For our purposes, we need to direct Windows or nano-based containers to the Windows node and Linux containers to the Linux node:

# docker node update — label-add windows windows-1
# docker node update — label-add linux ubuntu-1

Deploy two services into the swarm

Hopefully during all this extra work, the docker pull command has been merrily cranking along, grabbing the IIS image for our use.
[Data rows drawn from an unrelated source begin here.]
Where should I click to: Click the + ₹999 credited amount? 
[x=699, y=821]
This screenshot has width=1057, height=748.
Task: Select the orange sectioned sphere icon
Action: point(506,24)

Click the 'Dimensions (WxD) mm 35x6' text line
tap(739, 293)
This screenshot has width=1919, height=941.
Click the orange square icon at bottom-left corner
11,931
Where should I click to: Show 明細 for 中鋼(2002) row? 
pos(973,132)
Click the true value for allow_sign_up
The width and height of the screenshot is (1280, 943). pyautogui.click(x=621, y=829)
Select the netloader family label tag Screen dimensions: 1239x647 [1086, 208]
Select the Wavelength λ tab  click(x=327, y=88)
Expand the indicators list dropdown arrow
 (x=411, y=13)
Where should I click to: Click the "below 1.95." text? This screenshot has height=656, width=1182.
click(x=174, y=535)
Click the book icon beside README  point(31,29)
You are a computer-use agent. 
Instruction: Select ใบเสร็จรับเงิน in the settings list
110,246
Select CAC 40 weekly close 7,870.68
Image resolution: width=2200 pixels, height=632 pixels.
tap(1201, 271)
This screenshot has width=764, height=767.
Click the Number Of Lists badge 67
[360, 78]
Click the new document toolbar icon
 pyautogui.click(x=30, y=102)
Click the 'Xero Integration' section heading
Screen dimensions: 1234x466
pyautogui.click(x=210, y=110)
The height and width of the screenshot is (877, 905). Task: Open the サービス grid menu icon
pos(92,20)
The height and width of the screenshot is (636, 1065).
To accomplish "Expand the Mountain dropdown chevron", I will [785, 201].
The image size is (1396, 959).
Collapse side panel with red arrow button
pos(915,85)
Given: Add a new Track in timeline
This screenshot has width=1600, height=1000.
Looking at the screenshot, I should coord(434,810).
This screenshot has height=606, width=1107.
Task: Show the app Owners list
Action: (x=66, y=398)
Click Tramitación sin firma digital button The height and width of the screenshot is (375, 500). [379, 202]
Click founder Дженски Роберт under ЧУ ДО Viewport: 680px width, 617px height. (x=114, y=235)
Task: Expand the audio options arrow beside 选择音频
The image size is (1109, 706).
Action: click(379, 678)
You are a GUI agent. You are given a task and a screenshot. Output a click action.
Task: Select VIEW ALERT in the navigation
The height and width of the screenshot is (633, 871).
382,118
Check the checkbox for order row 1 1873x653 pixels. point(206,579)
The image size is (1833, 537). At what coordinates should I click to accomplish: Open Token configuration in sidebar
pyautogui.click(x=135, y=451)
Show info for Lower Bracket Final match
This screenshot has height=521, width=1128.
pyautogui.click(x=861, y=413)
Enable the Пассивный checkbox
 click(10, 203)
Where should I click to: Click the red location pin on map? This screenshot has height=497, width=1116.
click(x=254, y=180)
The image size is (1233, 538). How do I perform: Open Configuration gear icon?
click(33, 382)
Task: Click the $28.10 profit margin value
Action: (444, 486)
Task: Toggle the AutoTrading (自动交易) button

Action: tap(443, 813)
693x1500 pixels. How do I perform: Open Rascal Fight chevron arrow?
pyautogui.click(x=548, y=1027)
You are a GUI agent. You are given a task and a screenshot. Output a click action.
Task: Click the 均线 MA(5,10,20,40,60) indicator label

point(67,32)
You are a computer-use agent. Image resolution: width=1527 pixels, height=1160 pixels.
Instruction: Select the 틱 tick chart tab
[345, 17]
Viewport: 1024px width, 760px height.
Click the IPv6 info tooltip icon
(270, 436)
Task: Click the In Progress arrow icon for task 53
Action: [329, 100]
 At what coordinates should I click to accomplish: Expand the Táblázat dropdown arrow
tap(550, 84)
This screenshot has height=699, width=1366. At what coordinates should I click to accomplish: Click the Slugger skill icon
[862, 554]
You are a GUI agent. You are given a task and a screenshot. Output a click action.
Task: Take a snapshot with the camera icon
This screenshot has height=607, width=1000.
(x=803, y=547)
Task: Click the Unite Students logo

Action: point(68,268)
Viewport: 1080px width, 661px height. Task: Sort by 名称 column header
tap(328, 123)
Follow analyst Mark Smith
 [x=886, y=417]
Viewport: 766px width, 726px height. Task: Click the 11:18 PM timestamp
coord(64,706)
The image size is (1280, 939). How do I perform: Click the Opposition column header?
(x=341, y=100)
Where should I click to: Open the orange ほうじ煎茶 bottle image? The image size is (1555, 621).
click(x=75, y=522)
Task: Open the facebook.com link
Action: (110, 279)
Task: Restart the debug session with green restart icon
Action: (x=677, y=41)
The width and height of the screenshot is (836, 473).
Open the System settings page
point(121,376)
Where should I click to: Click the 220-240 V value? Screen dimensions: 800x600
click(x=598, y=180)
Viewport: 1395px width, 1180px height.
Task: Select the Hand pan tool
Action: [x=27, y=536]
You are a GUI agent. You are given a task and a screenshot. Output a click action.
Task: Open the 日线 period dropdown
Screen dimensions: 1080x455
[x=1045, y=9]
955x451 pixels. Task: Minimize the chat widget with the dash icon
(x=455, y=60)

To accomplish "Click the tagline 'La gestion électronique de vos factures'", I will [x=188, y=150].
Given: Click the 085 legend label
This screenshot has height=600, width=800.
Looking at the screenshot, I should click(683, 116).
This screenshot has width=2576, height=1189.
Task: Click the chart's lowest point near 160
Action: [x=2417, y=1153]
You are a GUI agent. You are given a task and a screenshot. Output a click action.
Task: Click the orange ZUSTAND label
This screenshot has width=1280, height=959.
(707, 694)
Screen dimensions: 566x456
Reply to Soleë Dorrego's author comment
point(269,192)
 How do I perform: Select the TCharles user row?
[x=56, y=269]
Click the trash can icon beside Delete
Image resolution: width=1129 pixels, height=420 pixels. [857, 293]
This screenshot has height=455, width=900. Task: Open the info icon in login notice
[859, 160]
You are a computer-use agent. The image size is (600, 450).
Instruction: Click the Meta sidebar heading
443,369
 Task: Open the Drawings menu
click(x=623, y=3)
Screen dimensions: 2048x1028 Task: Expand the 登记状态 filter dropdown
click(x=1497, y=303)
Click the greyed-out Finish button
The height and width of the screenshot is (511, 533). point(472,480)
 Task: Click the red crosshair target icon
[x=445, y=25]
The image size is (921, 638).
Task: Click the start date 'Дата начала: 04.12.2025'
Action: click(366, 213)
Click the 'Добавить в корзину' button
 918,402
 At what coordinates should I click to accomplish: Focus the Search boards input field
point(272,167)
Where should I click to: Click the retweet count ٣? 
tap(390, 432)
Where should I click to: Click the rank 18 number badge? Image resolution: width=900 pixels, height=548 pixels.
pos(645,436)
The second service will not deploy until that image is available, so you have to be patient and let it finish.

1. Launch a Linux-based service, mapping port 8000 to 80, and affiliating the service to run on the Linux node:

# docker service create — name nginx-linux — replicas=2 
 — publish 8000:80 — placement-pref spread=node.labels.linux nginx

2. Examine the service and note that the 2 containers are on the same node (which is not the default behavior) because of our label usage:

# docker service ls
ID NAME MODE REPLICAS IMAGE PORTS ullugr7… nginx-linux replicated 2/2 nginx:latest *:8000->80/tcp
# docker service ps nginx-linux
ID NAME IMAGE NODE DESIRED STATE CURRENT STATE …
sheq4… nginx-linux.1 nginx:latest ubuntu-1 Running Running 2 minu
S19ym… nginx-linux.2 nginx:latest ubuntu-1 Running Running 2 minu…

3. Confirm the operation — you should get back the default NGINX landing page:

# curl localhost:8000
<!DOCTYPE html>
<html>
<head>
<title>Welcome to nginx!</title>
snip

The swarm routing mesh took care of bringing back the response from either of the 2 containers.

4. Now we repeat the process, but this time launching a Windows-based service:

# docker service create — name iis-windows — replicas=2 — publish 80:80 — placement-pref spread=node.labels.windows microsoft/iis

5. Examine the service and note that the 2 Windows containers are on the Windows node:

# docker service ls
ID NAME MODE REPLICAS IMAGE PORTS ullugr7… nginx-linux replicated 2/2 nginx:latest *:8000->80/tcp
5tc80pl… iis-windows2 replicated 2/2 microsoft/i… *:80->80/tcp
# docker service ps iis-windows
ID NAME IMAGE NODE DESIRED STATE CURRENT STATE …
ikhas… iis-windows.1 microsoft/… windows-1 Running Running 2 minu… xact2… iis-windows.2 microsoft/… windows-1 Running Running 2 minu…

6. Confirm the operation — you should get back the default IIS landing page:

# curl localhost:80
!DOCTYPE html PUBLIC “-//W3C//DTD XHTML 1.0 Strict//EN” …
<html xmlns=”http://www.w3.org/1999/xhtml">
<head>
<meta http-equiv=”Content-Type” content=”text/html; charset=iso-8…<title>IIS Windows Server</title>
<snip>

There are still a few gaps in the Docker engine on Windows Server 2016. The biggest issues seem to revolve around networking to the containers. You probably noticed that I used a non-standard port for the Linux HTTP server mapping (8000) and the standard port (80) for the Windows.

If you research this issue, you will see many comments and issues going back into 2016, and it seems that they have not quite all ironed out yet. When I tried to use a different port in this example, it simply did not work. I got the service, the containers were there, and if I mined the internal IP assigned to the container on the Windows server, I was able to see the IIS landing page by using curl <internal IP> from the PowerShell prompt. However, it was not mapped to the swarm unless the same port was used on both ends. A couple of links that discuss the issues are below.

Despite these shortcomings, this example still demonstrates how a Windows and Linux container can both co-exist and provide a common serivce like a web server. Hopefully the networking stuff is addressed soon, enabling ‘full’ support for such activities. In the meantime, go forth and containerize!